Lison: „Is dat de weg die we moeten nemen? Maar dan wandelen we weg van het dorp!”
Opa: „Alle velden die je ziet behoren eigenlijk nog tot Hingeon. Toen mijn grootouders klein waren, waren velen dag in dag uit bezig die velden te bewerken. Alles gebeurde toen nog met de hand, met behulp van een paar werktuigen die werden voortgetrokken door trekdieren zoals paarden, ossen en soms zelfs koeien. Al dat werk vergde veel inspanning, er was dus veel vraag naar landarbeiders en boerenknechten. En hoewel de landbouw heel belangrijk was - en dat nog altijd is - om de bevolking te kunnen voeden, werden die mensen het slechtst betaald. Ze hadden een heel hard leven. Zelfs fabrieksarbeiders en ambachtslieden - zoals timmermannen, smeden en schoenmakers - verdienden meer.”

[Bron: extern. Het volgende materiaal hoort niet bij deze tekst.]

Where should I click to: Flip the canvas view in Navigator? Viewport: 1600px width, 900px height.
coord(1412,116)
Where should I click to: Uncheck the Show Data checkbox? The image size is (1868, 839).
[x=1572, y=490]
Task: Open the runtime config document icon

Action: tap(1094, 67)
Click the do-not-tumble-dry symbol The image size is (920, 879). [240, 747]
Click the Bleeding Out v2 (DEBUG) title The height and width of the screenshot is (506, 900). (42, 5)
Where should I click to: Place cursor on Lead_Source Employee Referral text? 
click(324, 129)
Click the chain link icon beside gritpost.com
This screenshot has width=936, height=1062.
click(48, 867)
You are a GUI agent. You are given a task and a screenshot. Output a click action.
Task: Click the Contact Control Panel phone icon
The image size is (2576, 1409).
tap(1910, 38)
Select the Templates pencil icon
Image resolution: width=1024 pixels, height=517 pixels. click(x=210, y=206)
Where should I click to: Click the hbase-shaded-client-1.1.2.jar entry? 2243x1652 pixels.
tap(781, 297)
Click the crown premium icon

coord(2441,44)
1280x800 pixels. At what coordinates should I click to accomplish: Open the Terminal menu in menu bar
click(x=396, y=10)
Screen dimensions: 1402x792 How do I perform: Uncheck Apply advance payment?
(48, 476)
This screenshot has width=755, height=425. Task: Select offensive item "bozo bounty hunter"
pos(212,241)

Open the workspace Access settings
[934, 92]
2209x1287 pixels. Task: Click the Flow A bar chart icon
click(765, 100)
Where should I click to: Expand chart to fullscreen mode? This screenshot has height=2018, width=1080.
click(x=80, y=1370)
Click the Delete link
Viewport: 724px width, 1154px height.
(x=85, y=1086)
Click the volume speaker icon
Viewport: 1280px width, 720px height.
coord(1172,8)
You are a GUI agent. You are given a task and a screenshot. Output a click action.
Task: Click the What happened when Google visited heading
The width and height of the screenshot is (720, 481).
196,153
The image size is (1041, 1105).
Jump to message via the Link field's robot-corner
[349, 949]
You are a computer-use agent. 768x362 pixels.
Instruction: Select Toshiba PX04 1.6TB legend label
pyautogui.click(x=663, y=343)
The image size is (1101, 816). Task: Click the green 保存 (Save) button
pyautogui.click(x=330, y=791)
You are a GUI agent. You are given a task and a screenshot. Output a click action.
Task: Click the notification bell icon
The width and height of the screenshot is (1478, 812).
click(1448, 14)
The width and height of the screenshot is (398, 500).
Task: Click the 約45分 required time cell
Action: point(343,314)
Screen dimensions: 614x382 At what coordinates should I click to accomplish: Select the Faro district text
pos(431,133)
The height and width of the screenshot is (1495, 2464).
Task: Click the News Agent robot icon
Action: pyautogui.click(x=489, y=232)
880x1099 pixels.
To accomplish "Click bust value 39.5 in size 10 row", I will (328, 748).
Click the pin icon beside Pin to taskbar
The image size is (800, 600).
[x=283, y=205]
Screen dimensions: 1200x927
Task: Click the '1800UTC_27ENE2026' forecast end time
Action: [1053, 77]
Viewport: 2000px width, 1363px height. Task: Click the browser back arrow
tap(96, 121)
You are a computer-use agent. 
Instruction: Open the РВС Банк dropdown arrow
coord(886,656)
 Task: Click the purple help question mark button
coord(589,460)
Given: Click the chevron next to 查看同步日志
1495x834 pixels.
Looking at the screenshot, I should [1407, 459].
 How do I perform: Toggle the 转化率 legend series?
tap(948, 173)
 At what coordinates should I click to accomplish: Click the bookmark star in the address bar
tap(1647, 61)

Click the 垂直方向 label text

Lison: „Maar dat is niet eerlijk.”
Opa: „Ja, je hebt gelijk. Daarom lieten sommigen de velden voor wat ze waren om in de fabriek te gaan werken.”
Lison: „Dat kan ik begrijpen!”
Opa: „En toen iets later de tractor werd uitgevonden, waren er steeds minder mensen nodig omdat alles veel sneller ging met machines. Zo kwamen heel wat landarbeiders zonder werk te zitten en moesten ze ander werk zoeken. Daarom trokken sommigen naar een andere gemeente.”
Lison: „En de paarden en koeien? Zaten die dan ook zonder werk?”
Opa: „Ja, min of meer. Tegenwoordig worden paarden niet meer gebruikt op het veld. Ze staan in weiden die door boeren worden verhuurd of op een ruiterpiste. En koeien zie je hier niet veel, omdat de landbouw hier vooral is gericht op het kweken van groenten, niet van dieren. Kom, laten we wat verder wandelen, ik zal je tonen wat ik bedoel.”